Perhaps it would be possible to fulfil the letter of the referencedness requirement by making all entries include a reference to the Composition. The HAPI validator doesn't care either way, so I don't know whether that would be valid or not. But even if it were FHIRly valid, it would be a monstrously silly workaround.

Is there a way to ditch the referencedness requirement? Perhaps by changing the bundle type to something like 'collection', or by using contained resources?

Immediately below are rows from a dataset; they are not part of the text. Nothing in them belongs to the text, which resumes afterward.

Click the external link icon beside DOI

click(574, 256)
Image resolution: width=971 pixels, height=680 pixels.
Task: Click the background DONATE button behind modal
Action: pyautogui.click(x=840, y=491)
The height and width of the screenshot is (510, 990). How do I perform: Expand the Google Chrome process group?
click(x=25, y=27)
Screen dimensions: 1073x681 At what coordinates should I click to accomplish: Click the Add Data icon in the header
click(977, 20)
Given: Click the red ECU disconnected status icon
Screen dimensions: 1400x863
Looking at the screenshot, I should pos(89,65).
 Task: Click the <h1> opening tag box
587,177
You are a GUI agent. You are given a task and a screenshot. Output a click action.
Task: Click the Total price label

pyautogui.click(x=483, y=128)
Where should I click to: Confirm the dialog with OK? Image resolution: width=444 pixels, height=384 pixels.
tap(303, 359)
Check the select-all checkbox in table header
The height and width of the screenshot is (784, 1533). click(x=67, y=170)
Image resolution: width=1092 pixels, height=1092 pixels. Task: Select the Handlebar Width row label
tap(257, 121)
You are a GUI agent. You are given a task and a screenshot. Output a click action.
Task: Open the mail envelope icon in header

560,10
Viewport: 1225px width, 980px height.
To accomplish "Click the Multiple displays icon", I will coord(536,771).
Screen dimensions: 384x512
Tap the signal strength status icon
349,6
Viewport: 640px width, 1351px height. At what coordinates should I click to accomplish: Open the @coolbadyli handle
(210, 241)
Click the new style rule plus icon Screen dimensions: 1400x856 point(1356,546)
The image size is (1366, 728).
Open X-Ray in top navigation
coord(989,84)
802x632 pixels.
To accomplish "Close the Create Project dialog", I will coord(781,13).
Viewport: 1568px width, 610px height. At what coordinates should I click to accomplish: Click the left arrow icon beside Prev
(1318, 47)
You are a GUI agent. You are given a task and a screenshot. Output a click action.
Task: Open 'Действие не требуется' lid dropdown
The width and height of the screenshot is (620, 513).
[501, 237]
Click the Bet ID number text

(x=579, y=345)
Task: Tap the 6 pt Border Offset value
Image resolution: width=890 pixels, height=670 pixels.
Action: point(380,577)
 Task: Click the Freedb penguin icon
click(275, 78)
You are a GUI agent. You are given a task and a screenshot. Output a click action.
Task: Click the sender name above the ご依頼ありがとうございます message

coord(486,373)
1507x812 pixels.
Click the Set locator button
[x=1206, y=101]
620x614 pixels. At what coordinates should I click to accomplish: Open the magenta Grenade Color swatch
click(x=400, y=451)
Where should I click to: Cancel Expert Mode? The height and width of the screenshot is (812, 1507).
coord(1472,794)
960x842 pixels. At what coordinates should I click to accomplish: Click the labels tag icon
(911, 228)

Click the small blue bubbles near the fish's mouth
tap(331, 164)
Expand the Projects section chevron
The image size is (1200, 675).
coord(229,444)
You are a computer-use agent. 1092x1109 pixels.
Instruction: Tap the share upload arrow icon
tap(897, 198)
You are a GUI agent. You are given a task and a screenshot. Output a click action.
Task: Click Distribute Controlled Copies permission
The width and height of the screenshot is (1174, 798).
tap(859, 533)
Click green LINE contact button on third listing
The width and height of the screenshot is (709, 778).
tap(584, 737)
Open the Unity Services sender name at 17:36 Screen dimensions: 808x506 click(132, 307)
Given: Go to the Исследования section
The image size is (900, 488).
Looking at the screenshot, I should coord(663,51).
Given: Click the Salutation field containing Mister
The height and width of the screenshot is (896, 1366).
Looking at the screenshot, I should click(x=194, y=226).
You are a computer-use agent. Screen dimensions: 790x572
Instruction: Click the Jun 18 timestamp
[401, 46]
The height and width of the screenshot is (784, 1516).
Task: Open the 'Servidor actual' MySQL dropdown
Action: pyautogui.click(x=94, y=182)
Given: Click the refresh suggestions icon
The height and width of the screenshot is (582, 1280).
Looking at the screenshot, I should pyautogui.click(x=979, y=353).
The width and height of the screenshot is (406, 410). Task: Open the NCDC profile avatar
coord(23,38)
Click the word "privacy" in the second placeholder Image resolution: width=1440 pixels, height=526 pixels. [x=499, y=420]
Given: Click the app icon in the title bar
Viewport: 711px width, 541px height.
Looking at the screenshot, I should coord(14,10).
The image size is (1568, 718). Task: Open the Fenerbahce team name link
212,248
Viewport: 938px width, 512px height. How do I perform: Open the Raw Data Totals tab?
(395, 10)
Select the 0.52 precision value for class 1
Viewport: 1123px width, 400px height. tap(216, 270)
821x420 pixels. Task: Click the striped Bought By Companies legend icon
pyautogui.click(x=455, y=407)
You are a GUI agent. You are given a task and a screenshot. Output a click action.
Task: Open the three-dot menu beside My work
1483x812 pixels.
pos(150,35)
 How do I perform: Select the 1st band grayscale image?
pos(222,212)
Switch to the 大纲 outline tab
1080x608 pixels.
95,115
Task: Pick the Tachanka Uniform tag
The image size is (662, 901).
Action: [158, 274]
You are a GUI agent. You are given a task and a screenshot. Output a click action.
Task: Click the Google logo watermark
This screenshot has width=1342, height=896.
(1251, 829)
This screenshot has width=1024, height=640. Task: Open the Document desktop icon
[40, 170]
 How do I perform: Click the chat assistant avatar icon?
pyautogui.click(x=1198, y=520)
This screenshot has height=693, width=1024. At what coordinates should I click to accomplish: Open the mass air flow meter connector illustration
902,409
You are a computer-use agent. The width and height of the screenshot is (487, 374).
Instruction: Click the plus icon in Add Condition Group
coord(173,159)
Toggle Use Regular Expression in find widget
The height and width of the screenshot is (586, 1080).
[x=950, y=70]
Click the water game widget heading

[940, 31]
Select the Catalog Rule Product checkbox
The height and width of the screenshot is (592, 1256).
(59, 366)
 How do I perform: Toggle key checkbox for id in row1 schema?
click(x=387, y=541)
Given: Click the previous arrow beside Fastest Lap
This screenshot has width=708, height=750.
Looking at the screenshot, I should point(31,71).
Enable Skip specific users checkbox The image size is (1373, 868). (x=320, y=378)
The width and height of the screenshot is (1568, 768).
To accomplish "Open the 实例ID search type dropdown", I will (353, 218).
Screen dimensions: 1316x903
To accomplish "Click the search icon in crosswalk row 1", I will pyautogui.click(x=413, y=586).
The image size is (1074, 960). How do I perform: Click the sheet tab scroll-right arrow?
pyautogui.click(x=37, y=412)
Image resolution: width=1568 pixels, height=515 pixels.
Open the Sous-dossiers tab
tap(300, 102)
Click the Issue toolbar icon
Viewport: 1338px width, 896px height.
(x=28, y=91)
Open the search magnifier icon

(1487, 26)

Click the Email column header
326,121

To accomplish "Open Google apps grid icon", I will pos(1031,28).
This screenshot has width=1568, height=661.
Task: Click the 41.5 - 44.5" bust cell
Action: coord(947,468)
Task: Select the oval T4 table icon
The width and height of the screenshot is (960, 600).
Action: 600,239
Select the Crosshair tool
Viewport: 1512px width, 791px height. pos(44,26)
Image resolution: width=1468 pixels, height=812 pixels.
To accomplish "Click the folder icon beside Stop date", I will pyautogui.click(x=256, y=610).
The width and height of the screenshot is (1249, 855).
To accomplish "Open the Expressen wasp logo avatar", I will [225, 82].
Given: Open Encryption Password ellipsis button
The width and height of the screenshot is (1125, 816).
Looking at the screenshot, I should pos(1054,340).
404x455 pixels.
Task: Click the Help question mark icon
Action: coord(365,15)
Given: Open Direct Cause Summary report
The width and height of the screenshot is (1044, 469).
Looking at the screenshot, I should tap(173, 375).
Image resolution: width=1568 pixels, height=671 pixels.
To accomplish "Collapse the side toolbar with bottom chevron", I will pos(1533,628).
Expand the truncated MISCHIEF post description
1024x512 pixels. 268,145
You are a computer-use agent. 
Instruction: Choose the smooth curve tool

P.S.: for the moment we are using a workaround that cuts the time for validation from hours to less than a minute, but it's a hack, and we currently don't have the resources to fix the HAPI validator. What I'm mostly concerned about is the question how the specifications (profiles) need to be changed in order to avoid the problem I described.


Solution

  • (i.e. even those that happen to be bundles with type code 'document' but are merely collections of machine-processable data without any aspirations to represent a FHIRy document)

    If it is not a document, and not intended to be one, do not use the 'document' Bundle type. If you do, you would me misrepresenting the data which is what FHIR tries to avoid. It seems like you want to send a collection of resources that are not necessarily related, so

    Is there a way to ditch the referencedness requirement? Perhaps by changing the bundle type to something like 'collection'

    Yes, I would use 'collection', or maybe a 'batch/transaction' depending on what I want to tell the receiver to do with the data.